→ EXTRACT TO READ:
* start *

Quality control of the climate data, which includes managing errors and outliers, was carried out using the RClimDex [49]. Errors in the climate data, such as negative rainfall values and maximum temperatures less than minimum temperatures and outliers, were corrected using the nearby stations. Besides outliers, values ± 4 times the standard deviation [50] were replaced by average values of the days before and after the outlier day.

2.3. Regional Climate Model Simulations Data

This study used historical and future RCM simulations of the Coordinated Regional Climate Downscaling Experiment (CORDEX) [51] driven by MPI-ESM-LR (ESM of the Max-Planck-Institut für Meteorologie ESM) GCM. The CCLM4 (COnsortium for Small-scale MOdeling (COSMO) Climate Limited-Area Model (CCLM) and REMO (Max Planck Institute Regional Model), which dynamically downscaled the MPI-ESM-LR, were considered in this study. These RCM simulations of CORDEX were selected because GCMs downscaled by CCLM4 and REMO were better at reproducing the mean and frequency of the Jemma sub-basin rainfall events than the Rossby Centre Regional Atmospheric Model fourth version (RCA4) [16]. The RCMs have spatial resolutions of 0.44° × 0.44°. Thus, historical (1981–2005) and future (2071–2100) raw simulations and the first ensemble member (r1) of these RCMs were used in this study.

* end *

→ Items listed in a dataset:
* start *

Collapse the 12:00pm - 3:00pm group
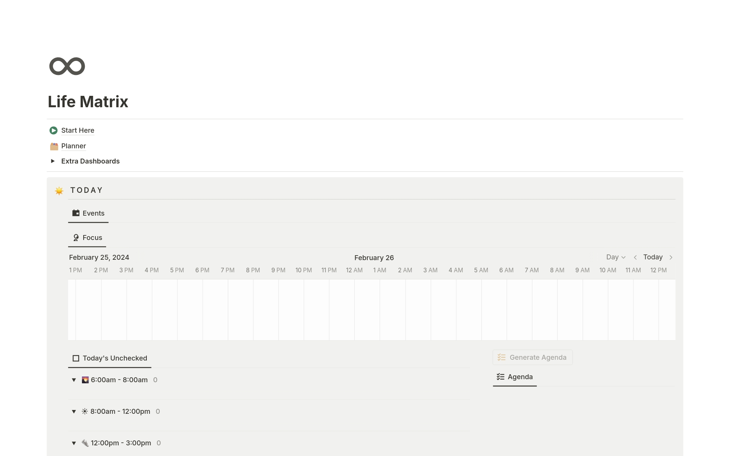 pos(74,443)
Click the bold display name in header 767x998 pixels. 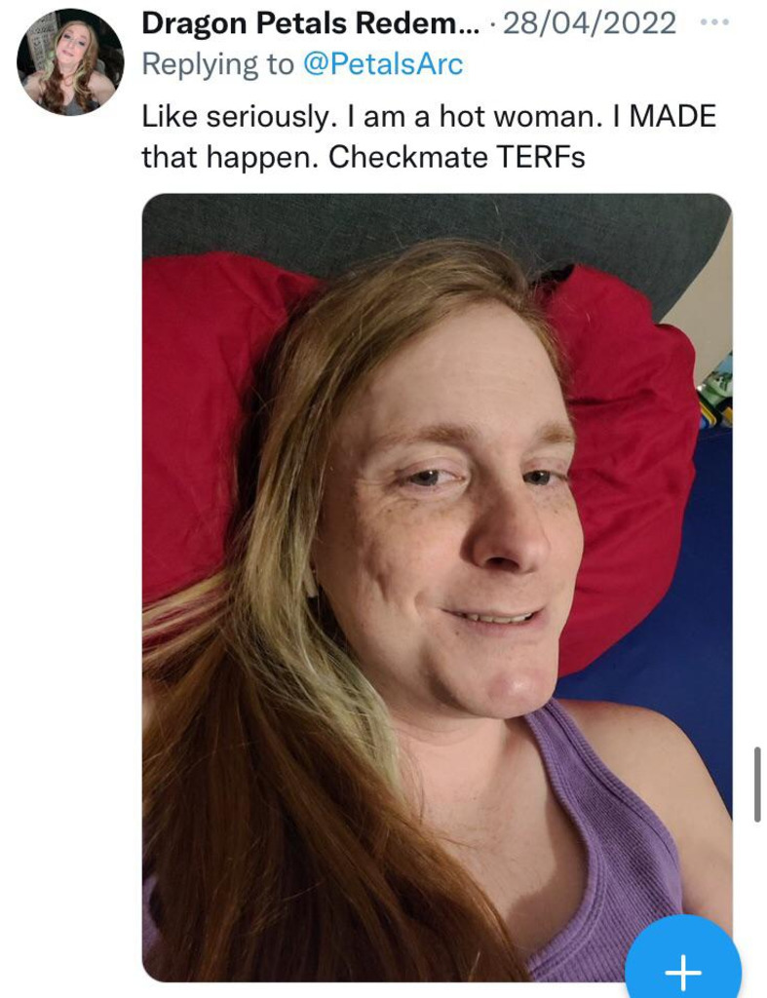coord(311,24)
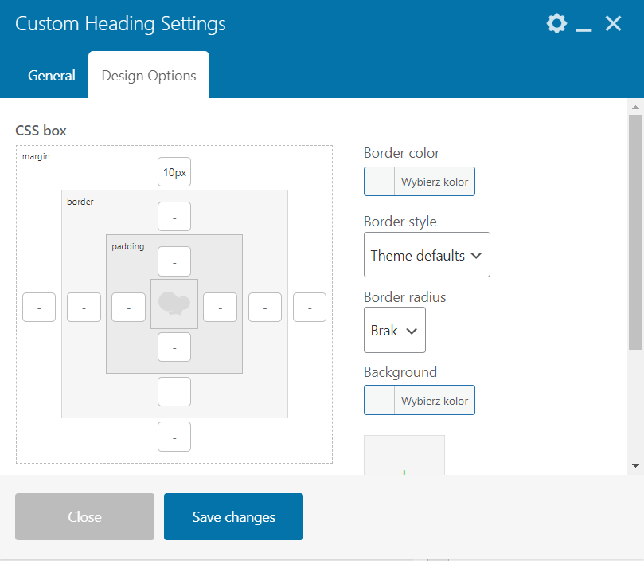The width and height of the screenshot is (644, 561).
Task: Click the margin bottom input field
Action: (174, 437)
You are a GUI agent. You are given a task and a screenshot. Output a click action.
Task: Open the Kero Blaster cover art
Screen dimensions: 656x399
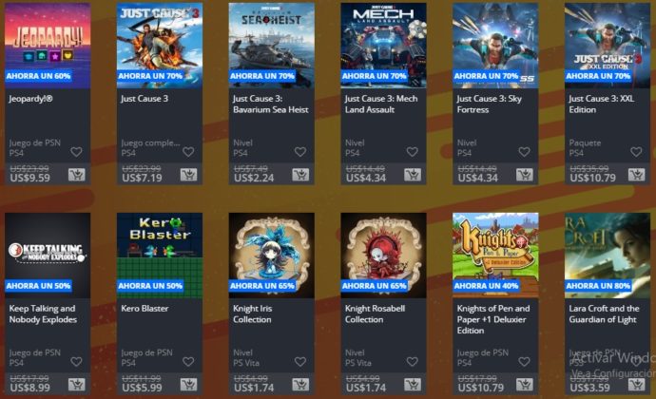160,256
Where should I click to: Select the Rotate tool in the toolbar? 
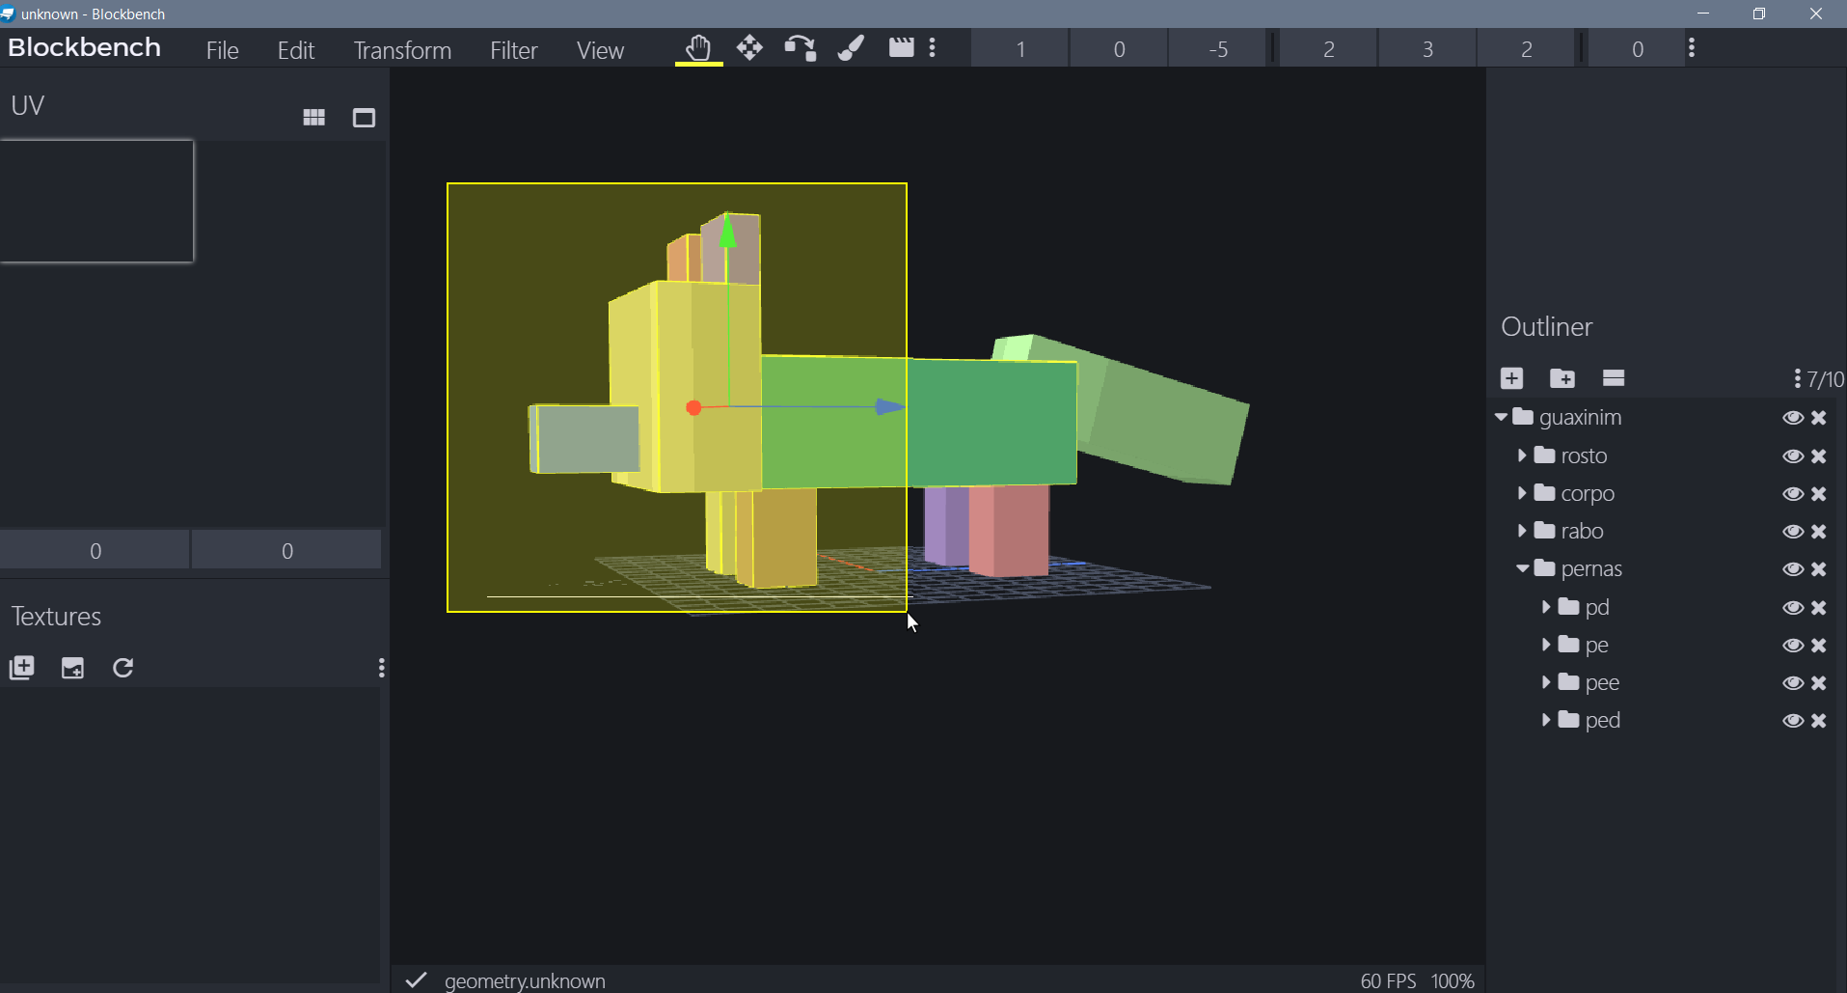point(801,47)
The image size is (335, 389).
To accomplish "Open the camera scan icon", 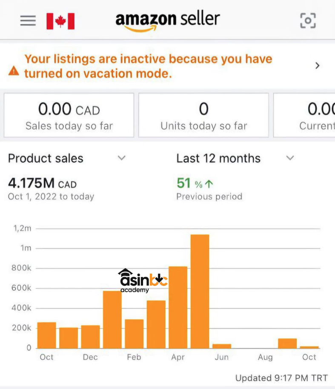I will coord(308,20).
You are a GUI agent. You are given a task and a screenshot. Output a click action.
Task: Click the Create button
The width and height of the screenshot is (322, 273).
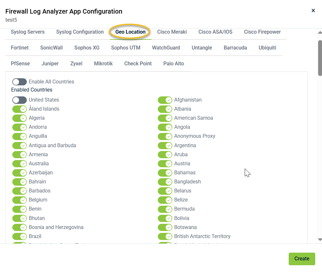(x=302, y=259)
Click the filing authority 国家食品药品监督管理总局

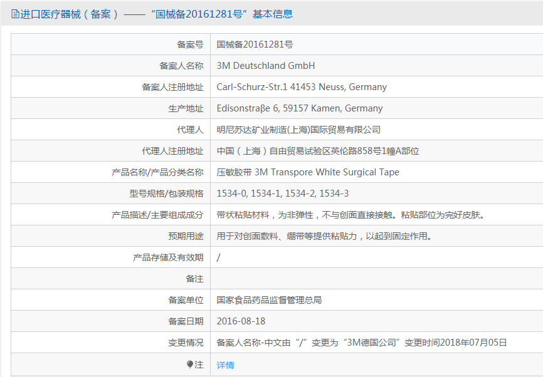[x=269, y=300]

* end *

→ TO BE DONE:
a. Render the sentence "The RCMs have spatial resolutions of 0.44° × 0.44°." from the climate modeling excerpt in French.
b. According to the climate modeling excerpt, which years make up the historical period of the raw simulations used?
The rows bear no relation to the climate modeling excerpt.

→ SOLUTIONS BY TASK:
a. Les RCM ont des résolutions spatiales de 0,44° × 0,44°.

b. 1981–2005